Gubernur Sumbar dan Ombudsman Bahas Konflik Sawit di Pasaman Barat: Pahami Aturan Perkebunan Rakyat dan Perusahaan!

Gubernur Sumatera Barat, Mahyeldi Ansharullah, menerima kunjungan kerja Anggota Ombudsman Republik Indonesia, Yeka Hendra Fatika, Kamis (15/8/2024).

Riki Chandra
Jum'at, 16 Agustus 2024 | 17:26 WIB
Gubernur Sumbar dan Ombudsman Bahas Konflik Sawit di Pasaman Barat: Pahami Aturan Perkebunan Rakyat dan Perusahaan!
Gubernur Sumbar saat bertemu Perwakilan Ombudsman RI, Yeka Hendra Fatika, di Padang. [Dok.Biro Adpim Pemprov Sumbar]

SuaraSumbar.id - Gubernur Sumatera Barat, Mahyeldi Ansharullah, menerima kunjungan kerja Anggota Ombudsman Republik Indonesia, Yeka Hendra Fatika, Kamis (15/8/2024). Pertemuan yang berlangsung di Istana Gubernuran Sumbar itu membahas konflik sawit antara PT. Laras Inter Nusa (PT LIN) dan Koperasi Produsen Plasma Masyarakat Adat Kinali (KPP MAK) di Kabupaten Pasaman Barat.

Mahyeldi berharap diskusi tersebut dapat menjadi momentum untuk mencapai kesepakatan yang menguntungkan semua pihak dan sesuai dengan peraturan terkait konflik sawit di Kinali.

"Penting memahami peraturan yang mengatur hubungan antara perkebunan rakyat dan perusahaan besar, terutama dalam konteks konflik sawit yang melibatkan kewajiban Fasilitasi Pembangunan Kebun Masyarakat (FPKM)," katanya, dikutip Jumat (16/8/2024).

Sumatera Barat merupakan salah satu daerah penghasil minyak kelapa sawit dengan luas areal 439 ribu hektare. Dari jumlah tersebut, 188 ribu hektar (43 persen) dikelola oleh perusahaan perkebunan, baik swasta maupun pemerintah.

Sementara itu, seluas 251 ribu hektare (57 persen) dikelola oleh perkebunan rakyat. Dinamika hubungan antara perkebunan rakyat dan perkebunan besar seringkali menimbulkan konflik sawit, seperti yang terjadi di Kinali, Pasaman Barat.

__SOAL LATIHAN A__: Menurut berita tentang konflik sawit di Pasaman Barat, di mana pertemuan antara Gubernur Sumatera Barat dan Anggota Ombudsman RI berlangsung?
__SOAL LATIHAN B__: Lanjutkan berita tentang konflik sawit di Pasaman Barat setelah kalimat terakhirnya.

__ISI DATA__:
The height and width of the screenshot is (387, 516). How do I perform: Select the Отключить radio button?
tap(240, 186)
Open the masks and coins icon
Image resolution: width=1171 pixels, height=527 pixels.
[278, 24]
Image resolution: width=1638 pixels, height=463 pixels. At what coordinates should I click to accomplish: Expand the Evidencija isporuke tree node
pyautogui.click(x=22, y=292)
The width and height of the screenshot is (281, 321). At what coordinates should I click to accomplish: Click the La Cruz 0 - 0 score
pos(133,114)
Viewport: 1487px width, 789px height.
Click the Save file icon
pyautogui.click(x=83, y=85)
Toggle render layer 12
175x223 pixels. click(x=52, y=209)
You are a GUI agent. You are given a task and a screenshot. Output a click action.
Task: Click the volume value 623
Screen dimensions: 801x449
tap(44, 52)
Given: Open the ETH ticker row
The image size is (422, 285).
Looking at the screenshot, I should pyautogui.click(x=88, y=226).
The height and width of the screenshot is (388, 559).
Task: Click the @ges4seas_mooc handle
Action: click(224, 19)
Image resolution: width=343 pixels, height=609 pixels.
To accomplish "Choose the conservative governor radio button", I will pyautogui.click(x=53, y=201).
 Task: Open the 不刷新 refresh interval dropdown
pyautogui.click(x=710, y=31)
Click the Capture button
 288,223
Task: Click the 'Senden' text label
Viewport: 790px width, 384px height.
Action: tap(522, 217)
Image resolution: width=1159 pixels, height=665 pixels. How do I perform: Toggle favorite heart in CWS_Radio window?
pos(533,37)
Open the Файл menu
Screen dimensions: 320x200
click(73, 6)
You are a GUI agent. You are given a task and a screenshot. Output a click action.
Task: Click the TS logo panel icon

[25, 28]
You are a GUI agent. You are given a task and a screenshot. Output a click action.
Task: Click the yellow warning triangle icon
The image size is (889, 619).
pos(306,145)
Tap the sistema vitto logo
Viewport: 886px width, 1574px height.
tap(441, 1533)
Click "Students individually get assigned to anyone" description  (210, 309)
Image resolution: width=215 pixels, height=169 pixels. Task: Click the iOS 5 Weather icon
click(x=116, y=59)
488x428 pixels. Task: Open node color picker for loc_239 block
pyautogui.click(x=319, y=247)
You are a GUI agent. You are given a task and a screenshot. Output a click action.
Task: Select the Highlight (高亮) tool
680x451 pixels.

__JAWABAN AKHIR A__: Di Istana Gubernuran Sumbar.

__JAWABAN AKHIR B__:
Mahyeldi menjelaskan, kewajiban FPKM oleh perusahaan perkebunan diatur dalam Peraturan Menteri Pertanian Nomor 26 Tahun 2007, yang kemudian diubah melalui Peraturan Menteri Pertanian Nomor 98 Tahun 2013 dan diperkuat dengan Undang-Undang Nomor 39 Tahun 2014.

"Kewajiban ini dirancang untuk mengurangi ketimpangan kesejahteraan dan menjaga hubungan harmonis antara perusahaan dan masyarakat sekitar kebun," katanya.

Gubernur Sumbar mengajak seluruh pihak untuk mematuhi peraturan terkait perizinan perkebunan dan kewajiban FPKM sesuai dengan kewenangan masing-masing, sehingga konflik sawit seperti yang terjadi di Kinali dapat diselesaikan secara adil dan berkelanjutan.

Sementara itu, Perwakilan Ombudsman RI, Yeka Hendra Fatika mengatakan, kunjungannya ke Sumbar bertujuan untuk menindaklanjuti rapat yang diadakan beberapa minggu lalu. Rapat tersebut membahas kasus yang mencuat di media sosial terkait perselisihan antara KPP MAK dan PT LIN.

Meskipun belum ada laporan resmi dari masyarakat, Ombudsman menanggapi keresahan sosial yang muncul di media.

"Kami khawatir jika permasalahan ini tidak segera diantisipasi, dapat berkembang menjadi konflik sawit yang lebih besar," kata Yeka.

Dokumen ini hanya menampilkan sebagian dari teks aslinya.